In his pre-curtain speech, executive director and producer James A. Blackman III says the Civic Light Opera of South Bay Cities’ big-budget ($750,000), opulently produced revival of the 1997 Tony Award-winning Peter Stone/Maury Weston Broadway musical is a 10th-anniversary gift to the loyal subscribers who have made the Redondo Beach company one of the country’s more successful annual musical theater enterprises. Indeed, Thomas Buderwitz’s sumptuous design (built by NBC Studios), which far surpasses in form and function the original 1998 touring company’s underwhelming sets, gives this troublesome work the spectacle and grandeur it’s going to need to have legs during its planned East Coast tour and possible return to Broadway. The strong ensemble gathered here under Michael Michetti’s facile staging is a plus.
Reminiscent of John Napier’s awe-inspiring “Sunset Boulevard” setting seven years ago at the Shubert, Buderwitz’s multilevel Titanic envelopes the expansive Redondo Beach Performing Arts Center stage, offering an impressive re-creation of life aboard the nearly quarter-mile-long steamship. Aided immensely by Kim Killingsworth’s complementary lighting, Buderwitz uses a creative array of shifting panels to highlight the full range of the ship’s activities, from the revelry in upper-deck first class down to the lower-level stokers’ boiler room. The scenic highlight, however, is the second-act unveiling of the eye-popping, wood-paneled, marble-staircased grand salon.

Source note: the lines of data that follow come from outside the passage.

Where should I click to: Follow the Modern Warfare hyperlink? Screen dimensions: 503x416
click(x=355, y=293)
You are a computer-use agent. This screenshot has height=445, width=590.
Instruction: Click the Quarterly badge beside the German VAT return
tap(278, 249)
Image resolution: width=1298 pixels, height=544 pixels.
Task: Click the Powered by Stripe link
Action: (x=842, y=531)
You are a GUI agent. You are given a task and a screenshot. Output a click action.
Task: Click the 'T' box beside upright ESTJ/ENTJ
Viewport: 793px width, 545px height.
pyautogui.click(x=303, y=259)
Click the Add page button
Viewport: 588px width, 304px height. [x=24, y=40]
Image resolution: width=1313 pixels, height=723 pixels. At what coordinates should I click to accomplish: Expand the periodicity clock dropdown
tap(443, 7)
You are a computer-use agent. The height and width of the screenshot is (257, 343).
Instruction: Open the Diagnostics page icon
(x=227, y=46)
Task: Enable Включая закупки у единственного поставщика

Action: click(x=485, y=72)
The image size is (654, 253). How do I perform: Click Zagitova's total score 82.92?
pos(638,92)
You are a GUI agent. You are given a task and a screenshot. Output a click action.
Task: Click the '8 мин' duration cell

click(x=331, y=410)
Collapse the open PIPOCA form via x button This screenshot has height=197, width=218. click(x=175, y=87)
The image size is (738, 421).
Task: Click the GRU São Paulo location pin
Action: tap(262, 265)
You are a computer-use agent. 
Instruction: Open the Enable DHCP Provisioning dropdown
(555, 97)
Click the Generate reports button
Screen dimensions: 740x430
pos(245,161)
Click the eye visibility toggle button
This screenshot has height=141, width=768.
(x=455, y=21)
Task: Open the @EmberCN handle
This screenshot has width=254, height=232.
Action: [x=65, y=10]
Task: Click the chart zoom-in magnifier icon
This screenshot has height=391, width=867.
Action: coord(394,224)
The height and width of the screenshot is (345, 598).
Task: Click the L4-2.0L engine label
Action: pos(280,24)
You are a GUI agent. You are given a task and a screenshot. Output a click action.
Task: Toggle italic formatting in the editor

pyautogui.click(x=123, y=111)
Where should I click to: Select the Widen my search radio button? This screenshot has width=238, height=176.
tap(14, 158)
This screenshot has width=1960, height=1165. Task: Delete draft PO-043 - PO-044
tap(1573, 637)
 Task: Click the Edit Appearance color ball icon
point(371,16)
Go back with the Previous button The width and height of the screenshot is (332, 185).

No matter how impressive, a set can go only so far. The weaknesses in Stone’s meandering book and Yeston’s pleasant but unmemorable score have not been solved. The onstage action is spread too thin among too many personalities, giving no one character enough substance and development to carry the action and give the audience a rooting interest.
Aided by conductor Steven Landau’s outstanding pit orchestra and the supportive sound reinforcement of John Feinstein, the music often soars magnificently, but rarely manages to affect the emotions.
But Michetti and his large but perfectly cast ensemble transcend the show’s limitations. From opening curtain to final bows, the actors exhibit a dynamic energy that pushes the plot beyond its inherent boundaries.
Among the many outstanding portrayals, Kevin Earley offers a world of longing as a lovesick coal stoker (“Barrett’s Song”). Eve Cohen and John Bisom are a captivating pair of steerage-class Irish immigrants who overflow with enthusiasm about their future life in America (“Lady’s Maid”). Lisa Dyson and Bob Edgar offer welcome comic relief as a relentless social climber and her long-suffering middle-class husband (“The First Class Roster”).
In a complete departure from his role as hapless Larry on the old sitcom “Three’s Company,” Richard Kline exudes a haunting dignity as tragic Titanic Captain E.J. Smith. He’s complemented by Mark Capri’s effective turn as slimy, self-serving ship owner J. Bruce Ismay and Tony Adelman’s outing as ship designer Thomas Andrews, who’s made nearly catatonic by the disaster.